L. F. S. – Hoje, a plataforma só pode retirar um conteúdo se houver a ordem judicial, então a posição dela é muito cômoda, ela não tem nenhuma forma de exercer moderação de conteúdo por conta própria, com poucas exceções, como pedofilia, suicídio. Em outros países, a regra é muito mais severa. Claro que tem a questão da liberdade de expressão que tem que ser pesada e muito bem pesada, mas vários países do mundo, como Alemanha, por exemplo, conseguiram balancear bem a responsabilidade da plataforma e, ao mesmo tempo, preservar a integridade, a honra das pessoas.

P. – Qual seria a punição às plataformas?

L. F. S. – Sanção pecuniária e se não fizer até mesmo eventualmente indenização para os lesados.

P. – O código apresentado pela comissão prevê a desindexação de conteúdo. Até que ponto desvincular uma pessoa de um tema em um site de busca pode se confundir com o direito ao esquecimento, que já foi rechaçado pelo STF?

L. F. S. – São coisas completamente diferentes. O direito esquecimento é uma outra técnica que gera responsabilização civil, a desindexação é utilizada pelo site de busca para atividades exclusivamente comercial. Não se apaga a notícia nenhuma, só não pode vincular uma coisa na outra. No STJ, julgamos isso. A gente saiu pela linha da concorrência desleal e vedou a indexação. Quando veda indexação, não apaga a empresa. O que estabelecemos é que você não pode pedir um Uber e entrar dentro de um táxi, por exemplo.

P. – E isso aconteceria mediante decisão judicial ou a própria plataforma deve desindexar?

L. F. S. – Pela nossa regra, tem que haver um pedido à plataforma e, se ela não fizer, o assunto vai judicializar. A tônica do que nós estamos propondo é justamente criar um ambiente de responsabilidade para a própria plataforma, como acontece em todos os países avançados.

P. – O que o senhor achou da afirmação do dono da rede social X de que há censura no Brasil imposta pelo ministro Alexandre de Moraes e que vai descumprir ordem judicial de derrubada de páginas?

L. F. S. – O ministro Alexandre de Moraes, com enorme sacrifico pessoal, é um dos maiores defensores da democracia no Brasil. A coragem dele, e o papel do judiciário, garantiram as eleições livres e a democracia em nosso país.

P. – A criação de regras para o uso da inteligência artificial, conforme a comissão propõe, não pode ter como consequência a limitação à expansão da ferramenta no país?

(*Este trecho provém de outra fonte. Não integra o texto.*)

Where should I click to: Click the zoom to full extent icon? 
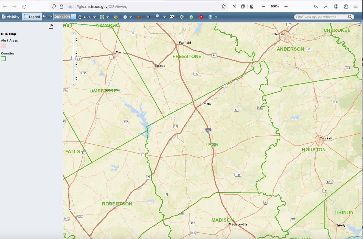pos(172,17)
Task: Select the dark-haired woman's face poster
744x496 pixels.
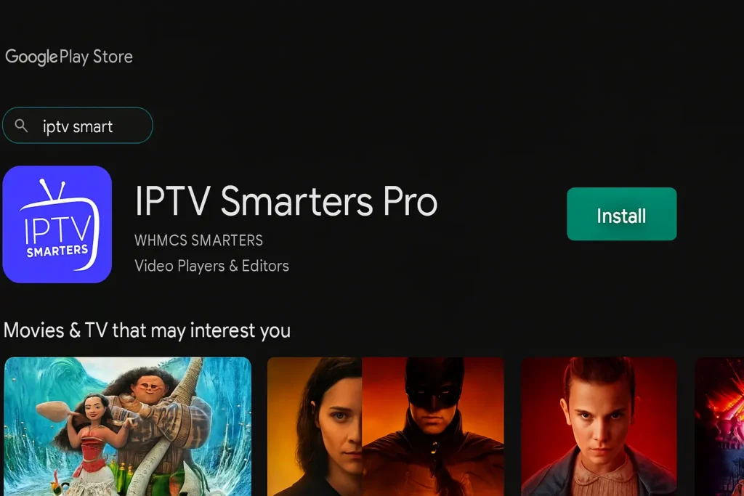Action: coord(315,426)
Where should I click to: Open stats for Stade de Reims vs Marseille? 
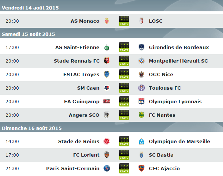pos(124,141)
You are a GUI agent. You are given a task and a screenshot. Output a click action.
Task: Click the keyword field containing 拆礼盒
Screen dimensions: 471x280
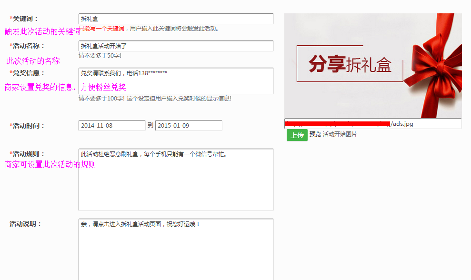(176, 19)
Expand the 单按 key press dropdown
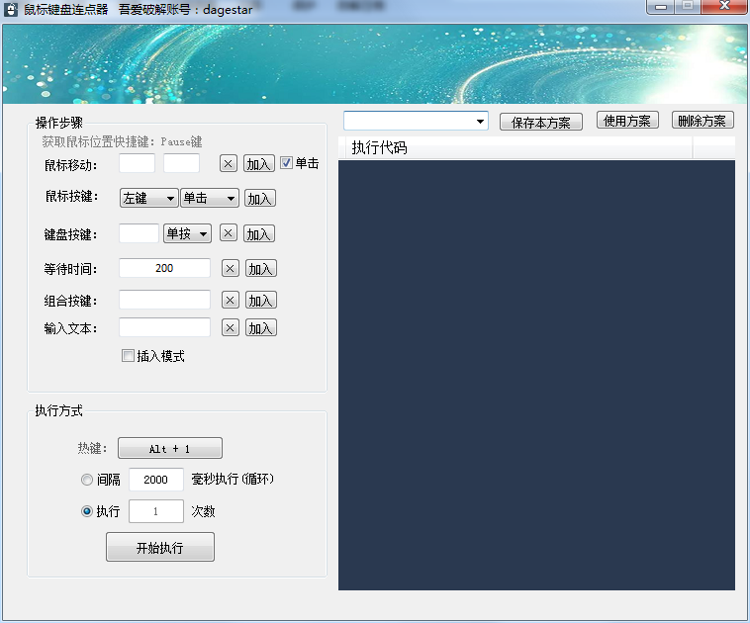Screen dimensions: 750x623 pyautogui.click(x=187, y=233)
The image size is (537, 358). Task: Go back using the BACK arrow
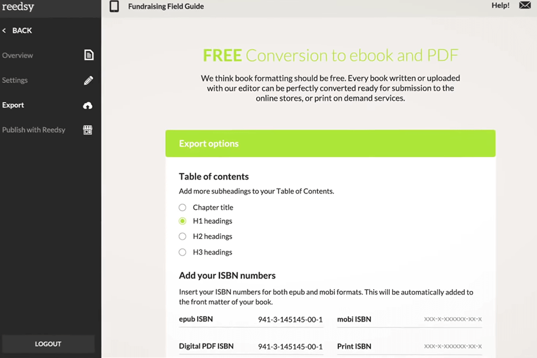tap(17, 31)
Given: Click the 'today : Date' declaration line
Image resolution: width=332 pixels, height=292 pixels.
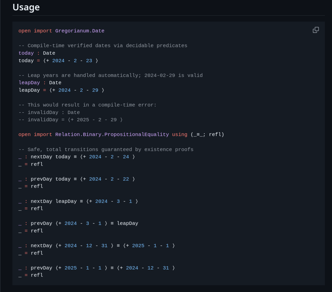Looking at the screenshot, I should click(x=37, y=53).
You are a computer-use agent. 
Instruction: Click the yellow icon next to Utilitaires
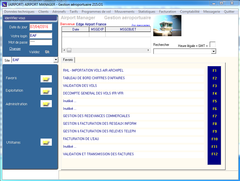46,142
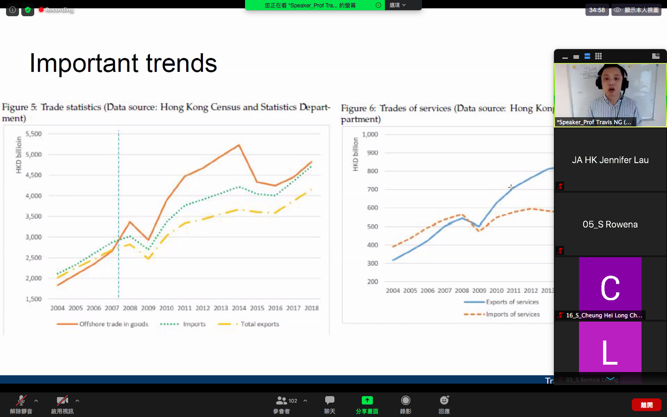This screenshot has height=417, width=667.
Task: Toggle self view with 顯示本人視圖
Action: pos(636,10)
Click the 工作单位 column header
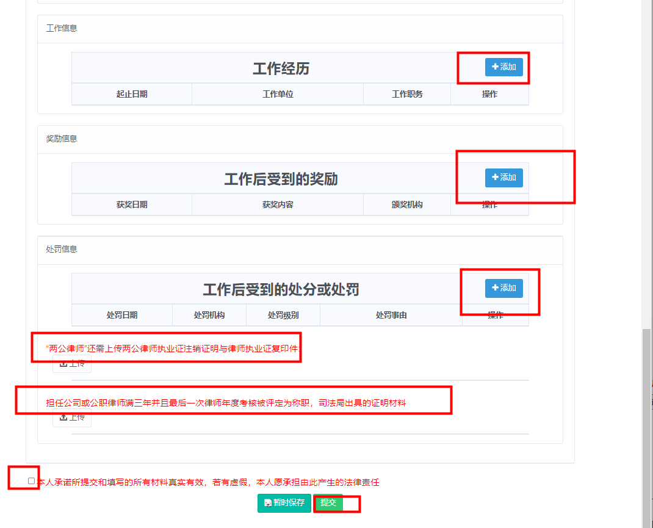Viewport: 653px width, 528px height. pyautogui.click(x=278, y=94)
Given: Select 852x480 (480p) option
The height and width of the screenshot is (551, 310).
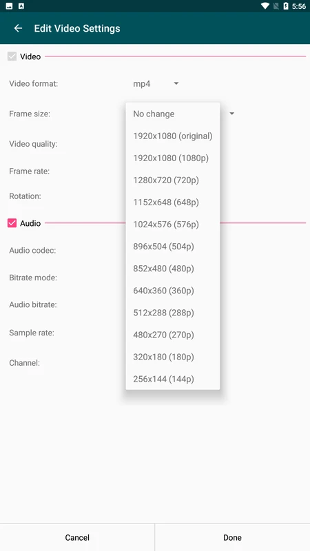Looking at the screenshot, I should tap(173, 269).
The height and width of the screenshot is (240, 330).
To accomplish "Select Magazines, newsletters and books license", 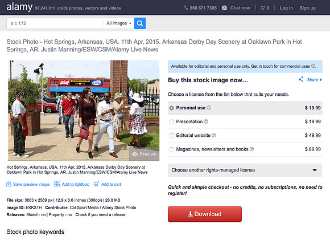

L. F. S. – Tomamos muitos cuidados para traçar apenas regras genéricas, justamente para não amarrar o avanço tecnológico. A gente sabe que se regular hoje uma técnica amanhã ela já está superada. O que nós fizemos foi apenas um início, estabelecer algumas regras para evitar abusos, para não permitir excessos, mas fora daí o avanço tecnológico é livre.